# Tasks to complete
a: Using the Busão do Brasil article below, answer each question on its own line, labeled to match:
(i) Who presented the show?
(ii) In how many cities did the bus stop?
(iii) On what night are the lines temporarily frozen?
b: From the Busão do Brasil article below, reproduce the passage that begins with the words "Twenty-nine-year-old police officer" and ends with the words "from the bus.".
c: Translate this sentence from the Busão do Brasil article below into Spanish: "Twenty-nine-year-old police officer Mario Remo won the competition over student Thalita Wagner and fashion designer Camilla Fit at the live finale."

# Text shown
Busão do Brasil was a Brazilian reality television show, which premiered July 30, 2010 with the season finale airing October 19, 2010 on the Band television network.

The show was presented by former MTV Brasil VJ Edgard Piccoli, with the direction of Michael Ukstin. There were twelve contestants competing for the grand prize, which was R$1,000,000 without tax allowances.

Twenty-nine-year-old police officer Mario Remo won the competition over student Thalita Wagner and fashion designer Camilla Fit at the live finale.

Production

Cast
Casting and production started in March 2010. Applications were due by May 3, 2010 until June 3, 2010. Ultimately, twelve contestants were chosen by the producers to participate the show between July to October 2010.

The bus
During three months, the bus traveled for 11 different Brazilian states, covering about 4,000 miles and stopping in 14 cities.

Format
Busão do Brasil is a reality television show created by Endemol, in which a group of people live together in a large and luxury bus, isolated from the outside world but continuously watched by television cameras.

The series lasted for around three months, where the contestants tried to win a cash prize by avoiding periodic evictions from the bus.

Voting format
Each week the public makes the nominations. On Friday night, the lines are temporarily frozen and the three highest rated contestants are revealed to the public, while only clues to the nominated candidates are given to contestants. Then, the lines are re-opened until Tuesday night, where the three contestants who received the most votes throughout the week face the elimination.

# Available data
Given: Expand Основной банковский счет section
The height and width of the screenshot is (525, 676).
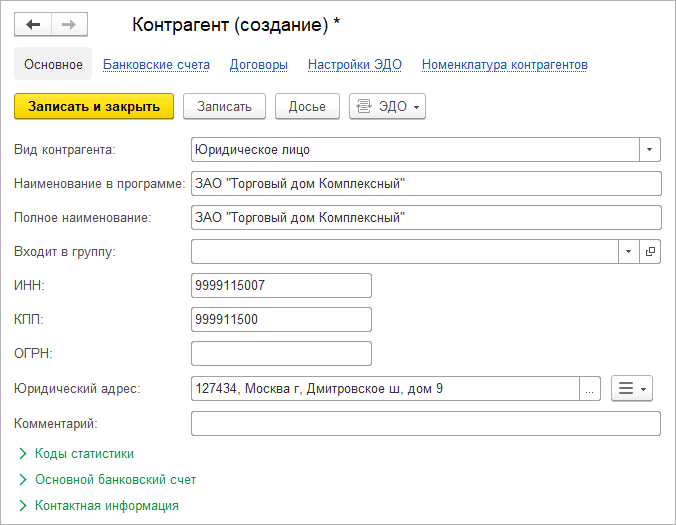Looking at the screenshot, I should point(115,480).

# Solutions in order
a:
(i) Edgard Piccoli
(ii) 14
(iii) Friday night

b:
Twenty-nine-year-old police officer Mario Remo won the competition over student Thalita Wagner and fashion designer Camilla Fit at the live finale.

Production

Cast
Casting and production started in March 2010. Applications were due by May 3, 2010 until June 3, 2010. Ultimately, twelve contestants were chosen by the producers to participate the show between July to October 2010.

The bus
During three months, the bus traveled for 11 different Brazilian states, covering about 4,000 miles and stopping in 14 cities.

Format
Busão do Brasil is a reality television show created by Endemol, in which a group of people live together in a large and luxury bus, isolated from the outside world but continuously watched by television cameras.

The series lasted for around three months, where the contestants tried to win a cash prize by avoiding periodic evictions from the bus.

c: El policía de veintinueve años Mario Remo ganó la competencia frente a la estudiante Thalita Wagner y la diseñadora de moda Camilla Fit en la final en vivo.